O sino da porta tilintou, um som agudo que quebrou a rotina. Um garoto entrou correndo, Pedrinho, com um saco de pão ainda quente nas mãos, o cheiro de fermento e trigo invadindo o ambiente. “Mãe mandou deixar aqui, tio Miguel. É o que sobrou da fornada de hoje.” Miguel pegou o saco, sentindo o calor do pão, um calor que contrastava com o frio que sentia por dentro. “Valeu, Pedrinho. Diz pra ela que amanhã eu passo lá pra cortar o cabelo do seu pai.” O garoto sumiu rua abaixo com a mesma pressa com que chegou, um vulto de inocência que Miguel observou pela vitrine. O céu começava a se fechar em nuvens escuras, prenunciando a tempestade.
“A chuva vem hoje”, comentou seu Zé, alheio à tormenta interna de Miguel. “Vem, sim”, respondeu Miguel, como se estivesse falando de outra coisa, de um futuro incerto, de uma decisão que já estava tomada. Terminou o corte com precisão, um toque de navalha aqui, um perfume de colônia ali, um ritual que ele conhecia de cor, mas que agora parecia vazio. Seu Zé se levantou, agradeceu com um aperto de mão forte, um gesto de camaradagem que Miguel sentiu como uma despedida. “Você ainda vai cortar cabelo no céu, viu?”, disse o velho, saindo devagar, deixando Miguel sozinho com seus pensamentos.

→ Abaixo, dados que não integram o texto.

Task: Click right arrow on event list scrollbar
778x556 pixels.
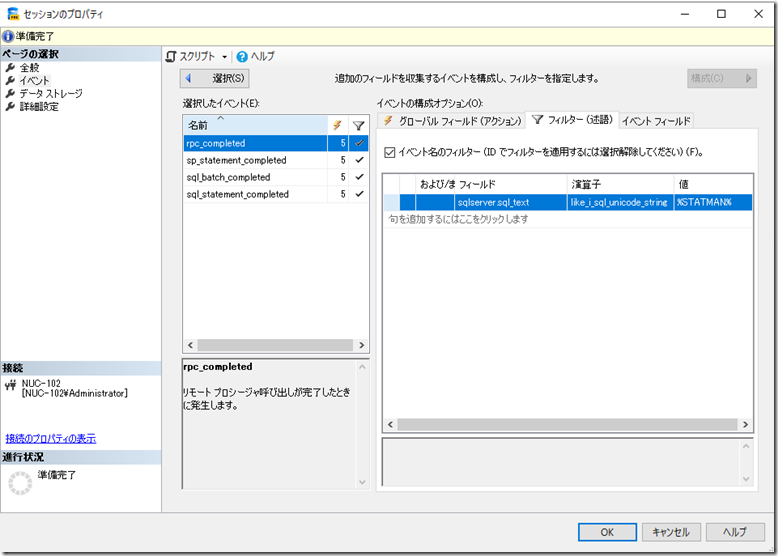Action: [x=362, y=346]
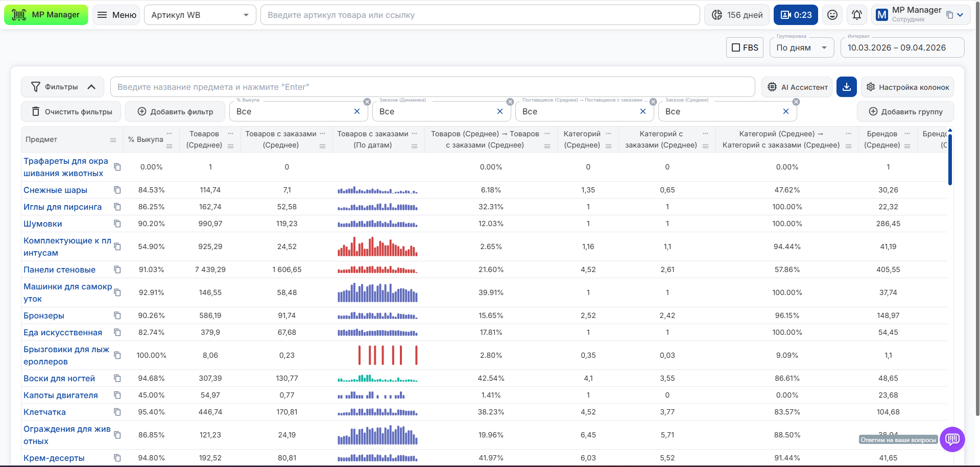The image size is (980, 467).
Task: Toggle the FBS checkbox
Action: (x=736, y=47)
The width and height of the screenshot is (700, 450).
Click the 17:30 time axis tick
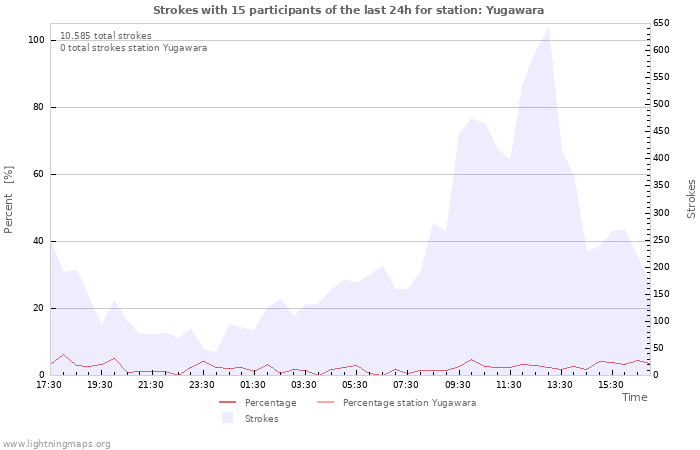[49, 384]
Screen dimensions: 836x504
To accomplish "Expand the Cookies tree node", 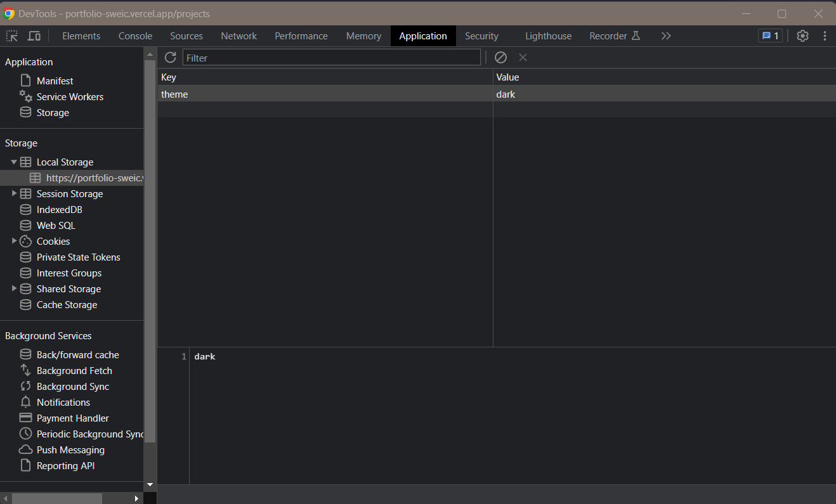I will pyautogui.click(x=14, y=242).
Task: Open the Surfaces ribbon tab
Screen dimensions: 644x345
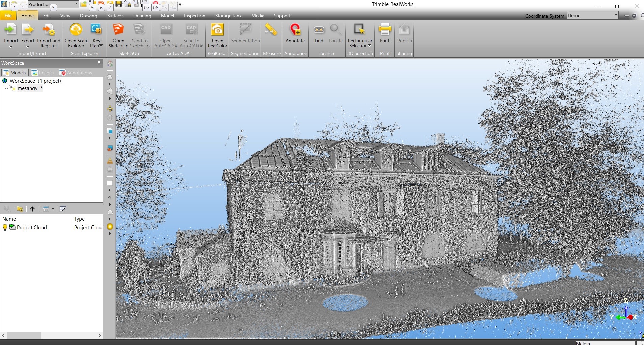Action: pyautogui.click(x=115, y=16)
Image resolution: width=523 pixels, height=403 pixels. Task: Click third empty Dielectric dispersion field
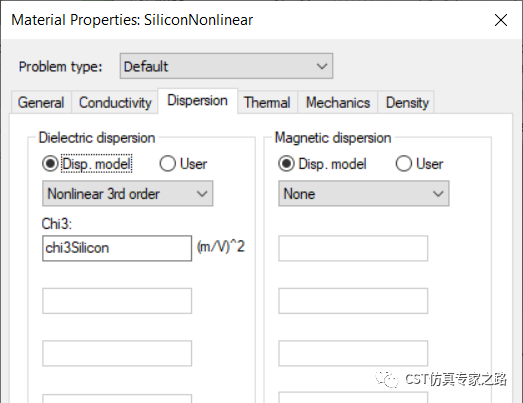117,398
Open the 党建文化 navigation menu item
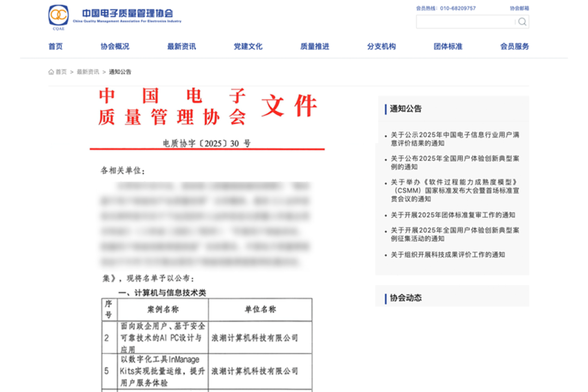The width and height of the screenshot is (588, 392). pos(247,47)
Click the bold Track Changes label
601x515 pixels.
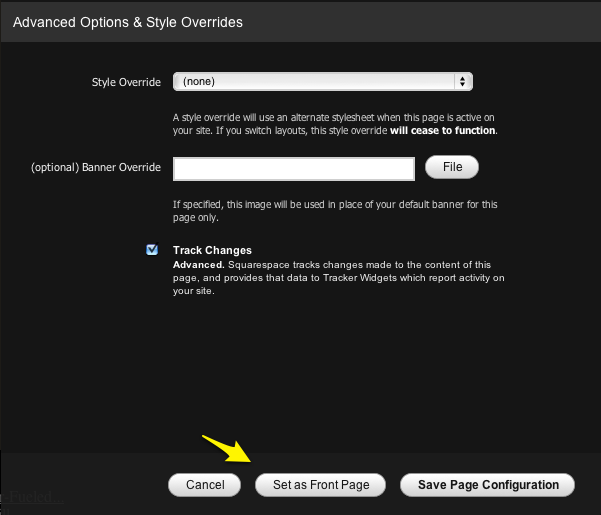pyautogui.click(x=212, y=250)
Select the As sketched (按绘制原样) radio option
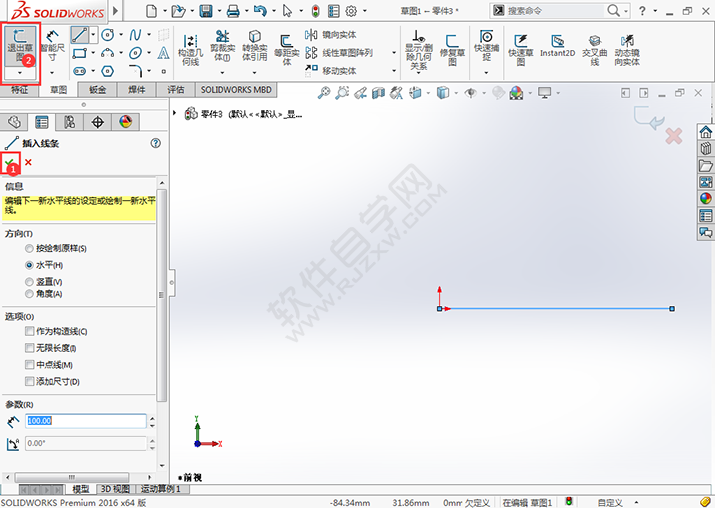Screen dimensions: 715x508 [x=30, y=248]
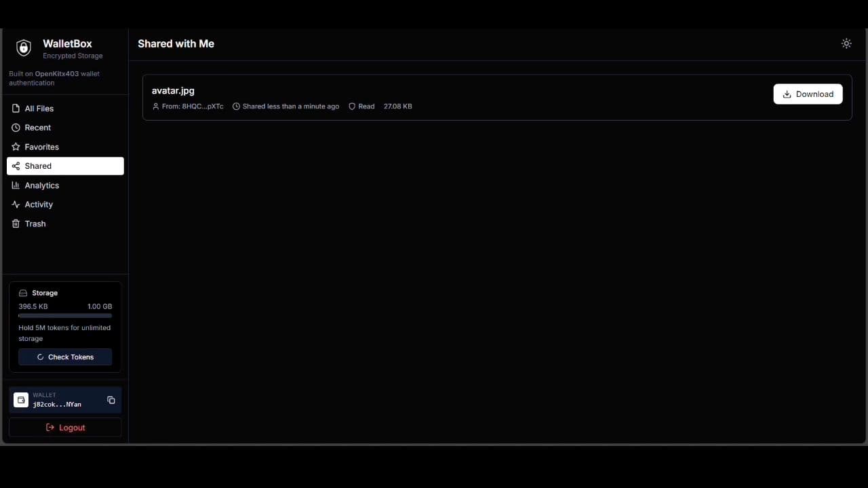Open the Trash section
This screenshot has height=488, width=868.
tap(35, 224)
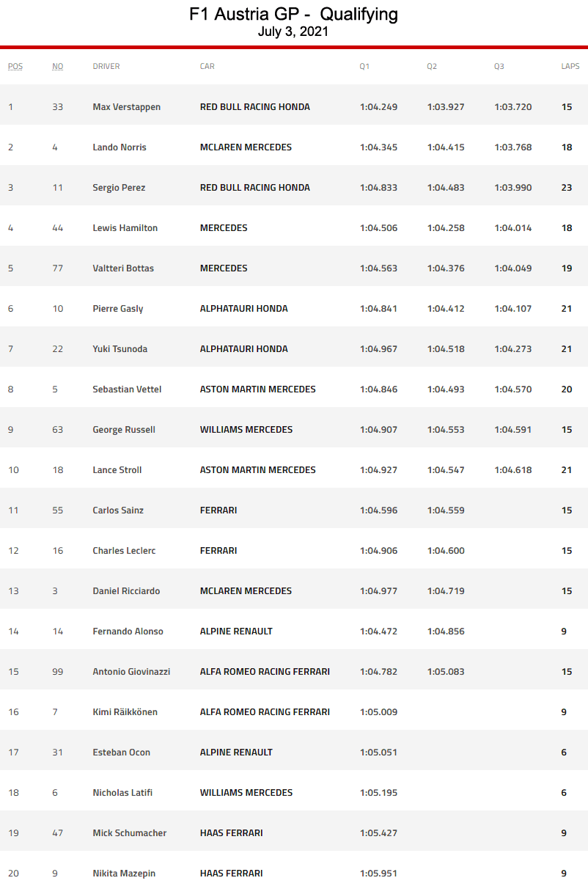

Miguel ficou sozinho por um instante, o silêncio da barbearia agora pesado, opressor. Olhou para a cadeira vazia, depois para suas próprias mãos, as mesmas mãos que por anos haviam trazido conforto e confiança a tantos. A ponta dos dedos tremia, quase imperceptivelmente, um tremor que não era de cansaço, mas de medo, de apreensão. Sabia que o tempo estava se esgotando, que cada minuto que passava o aproximava do abismo.
Pegou uma caixa de madeira sob o balcão, uma caixa velha e gasta, como quem visita um altar secreto, um santuário profano. Abriu devagar, o rangido da madeira ecoando no silêncio. Dentro, além das lâminas novas e afiadas, havia um envelope pardo, com dois nomes escritos à caneta, em uma caligrafia apressada: “Donato” — e, logo abaixo, “valor final”. Miguel tocou o envelope, sentindo a aspereza do papel, o peso do que ele representava. Era o preço. O preço da vida de Donato. O preço da liberdade de Helena. O preço de sua própria alma. Ele fechou a caixa, o som seco e definitivo, selando seu destino.
O rádio agora tocava Alcione, uma canção de amor e perda, a voz rouca da cantora preenchendo o vazio da barbearia. Do lado de fora, a primeira gota de chuva caiu sobre o vidro da vitrine, escorrendo lentamente, como uma lágrima. Era o início da tempestade, a tempestade que Miguel havia pressentido, a tempestade que agora se abatia sobre sua vida, lavando para longe qualquer resquício de sua antiga existência.